Pray for the Welfare of the City
by Pastor Greg Hoffmann
Based on Jeremiah 29:4-11.
When was the last time you stood on a mountain and watched the sunrise or a sunset? Or been away from city lights on a cloudless, moonless night and marveled at the stars? Or stood in a forest and marveled at the beauty of the trees and been enveloped in a sense of wonder at the centuries of life around you?
In such awe-inspiring moments we don’t usually analyze what is going on. We don’t ask, “How is it that my eyes are seeing this? How does my eye function? What is the relationship between the retina and the optic nerve, and how does this light get to my brain to form this image?” No, we take in the whole picture. When we are caught up in the beauty of a moment we don’t get bogged down in the analytical details. But of course, there is a time for analysis.
When it comes to praying for the needs of the world (beyond individual prayer concerns) we often get stuck at the general picture stage, paralyzed by the question, “Where do I begin?” But just as the ecosystem of a forest can be broken down and addressed individually; just as the wonder of sight and the mechanics of the human eye can be broken down into its various parts; just as the solar system can be seen in its smaller parts, so society can be examined in its various parts.
Some may ask, “Why should we be concerned to pray? What difference does it make?” And so, enter Jeremiah, a prophet to Judah in the 7th and 6th centuries B.C. For at least three decades, Jeremiah had warned the people of Judah about the coming exile in Babylon and declared the Word of God that it would last 70 years. In Jeremiah 29, the prophet is writing to the people taken into exile (writing after 586 B.C.), addressing their struggle. False prophets were telling the displaced exiles that this would not last long. But the Lord had a different word. We read in Jeremiah 29:4-6:
This is what the Lord Almighty, the God of Israel, says to all those I carried into exile from Jerusalem to Babylon: “Build houses and settle down; plant gardens and eat what they produce. Marry and have sons and daughters; find wives for your sons and give your daughters in marriage, so that they too may have sons and daughters. Increase in number there; do not decrease.”
The Lord instructed them to build a strong community in Babylon, to settle in, for it would be 70 years—longer than the normal human lifespan of that day.

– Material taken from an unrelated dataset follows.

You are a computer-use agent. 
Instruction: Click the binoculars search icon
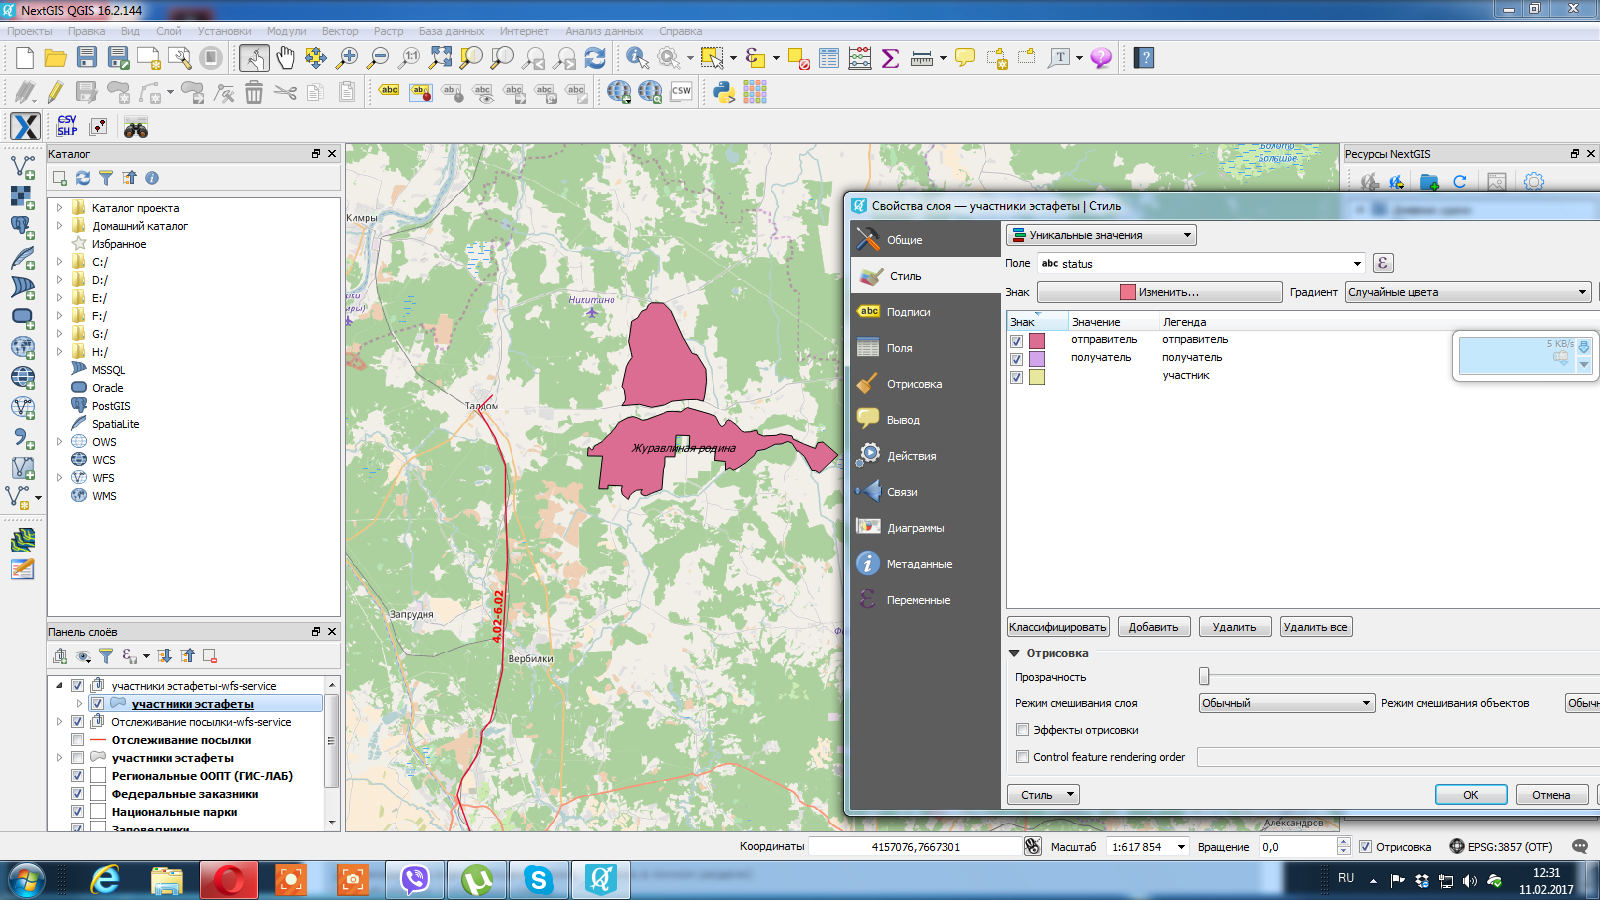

Verse 7 is a good prayer focus for our day: “Also, seek the peace and prosperity of the city to which I have carried you into exile. Pray to the Lord for it, because if it prospers, you too will prosper.” The phrase, “peace and prosperity” is an attempt to translate the single Hebrew word Shalom. Shalom is well-being, wholeness in every aspect of life. It means completeness, soundness/safety, welfare, health, prosperity in working the land, quiet, tranquility, contentment and friendship, peace with God in a covenant relationship and peace from war – it is an all-encompassing word. Shalom describes “one who has, or has been provided, what is needed to be whole and complete.”
The exiles were in a hostile situation and yet God directed them to pray for their city’s welfare. So, today we are to pray for our city’s (nation’s) shalom. Especially in these chaotic times, may our eyes be open to see God moving in our day to bring deliverance – SHALOM.